▸ **Work request**:
Each line from the one that contains "Task: Click the 'No" to the last line of the records below must be restated word for word.

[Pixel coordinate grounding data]
+-------+

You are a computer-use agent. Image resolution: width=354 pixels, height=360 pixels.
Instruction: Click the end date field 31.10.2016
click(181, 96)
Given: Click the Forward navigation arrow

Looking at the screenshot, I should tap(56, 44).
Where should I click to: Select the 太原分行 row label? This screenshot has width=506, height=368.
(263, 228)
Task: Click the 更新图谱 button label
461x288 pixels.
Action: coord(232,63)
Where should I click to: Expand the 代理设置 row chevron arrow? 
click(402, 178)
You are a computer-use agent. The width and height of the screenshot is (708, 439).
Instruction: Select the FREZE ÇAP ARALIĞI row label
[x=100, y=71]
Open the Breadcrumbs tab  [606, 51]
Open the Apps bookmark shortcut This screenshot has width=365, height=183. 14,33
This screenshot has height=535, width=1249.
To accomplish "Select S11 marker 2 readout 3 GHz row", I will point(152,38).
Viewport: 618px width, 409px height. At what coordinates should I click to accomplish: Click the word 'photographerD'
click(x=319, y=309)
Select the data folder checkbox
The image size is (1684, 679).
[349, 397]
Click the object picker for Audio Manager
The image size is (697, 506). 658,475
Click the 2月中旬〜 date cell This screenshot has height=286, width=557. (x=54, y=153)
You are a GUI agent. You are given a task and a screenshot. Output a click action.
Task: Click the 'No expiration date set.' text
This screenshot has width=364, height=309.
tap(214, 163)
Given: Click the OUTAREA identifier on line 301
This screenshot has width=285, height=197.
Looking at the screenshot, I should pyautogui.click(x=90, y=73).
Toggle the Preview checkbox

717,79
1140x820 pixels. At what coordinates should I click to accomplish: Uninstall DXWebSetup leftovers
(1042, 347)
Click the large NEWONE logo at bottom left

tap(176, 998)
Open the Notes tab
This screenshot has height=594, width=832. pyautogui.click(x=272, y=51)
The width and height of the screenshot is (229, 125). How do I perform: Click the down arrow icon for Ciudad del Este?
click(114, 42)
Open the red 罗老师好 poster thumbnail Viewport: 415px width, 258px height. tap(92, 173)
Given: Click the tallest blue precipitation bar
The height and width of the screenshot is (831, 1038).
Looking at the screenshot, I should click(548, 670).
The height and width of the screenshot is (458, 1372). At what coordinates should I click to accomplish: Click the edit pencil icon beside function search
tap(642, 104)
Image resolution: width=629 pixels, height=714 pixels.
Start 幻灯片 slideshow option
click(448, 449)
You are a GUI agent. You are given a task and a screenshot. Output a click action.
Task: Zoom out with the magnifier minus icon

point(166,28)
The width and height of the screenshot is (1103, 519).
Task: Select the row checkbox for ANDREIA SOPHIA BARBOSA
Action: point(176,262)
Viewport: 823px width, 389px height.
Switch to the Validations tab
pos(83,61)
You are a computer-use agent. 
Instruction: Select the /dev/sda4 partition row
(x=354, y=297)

+-------+

▸ **Output below**:
Task: Click the 'No expiration date set.' text
This screenshot has width=364, height=309.
tap(214, 163)
Given: Click the OUTAREA identifier on line 301
This screenshot has width=285, height=197.
Looking at the screenshot, I should pyautogui.click(x=90, y=73).
Toggle the Preview checkbox

717,79
1140x820 pixels. At what coordinates should I click to accomplish: Uninstall DXWebSetup leftovers
(1042, 347)
Click the large NEWONE logo at bottom left

tap(176, 998)
Open the Notes tab
This screenshot has height=594, width=832. pyautogui.click(x=272, y=51)
The width and height of the screenshot is (229, 125). How do I perform: Click the down arrow icon for Ciudad del Este?
click(114, 42)
Open the red 罗老师好 poster thumbnail Viewport: 415px width, 258px height. tap(92, 173)
Given: Click the tallest blue precipitation bar
The height and width of the screenshot is (831, 1038).
Looking at the screenshot, I should click(548, 670).
The height and width of the screenshot is (458, 1372). At what coordinates should I click to accomplish: Click the edit pencil icon beside function search
tap(642, 104)
Image resolution: width=629 pixels, height=714 pixels.
Start 幻灯片 slideshow option
click(448, 449)
You are a GUI agent. You are given a task and a screenshot. Output a click action.
Task: Zoom out with the magnifier minus icon

point(166,28)
The width and height of the screenshot is (1103, 519).
Task: Select the row checkbox for ANDREIA SOPHIA BARBOSA
Action: point(176,262)
Viewport: 823px width, 389px height.
Switch to the Validations tab
pos(83,61)
You are a computer-use agent. 
Instruction: Select the /dev/sda4 partition row
(x=354, y=297)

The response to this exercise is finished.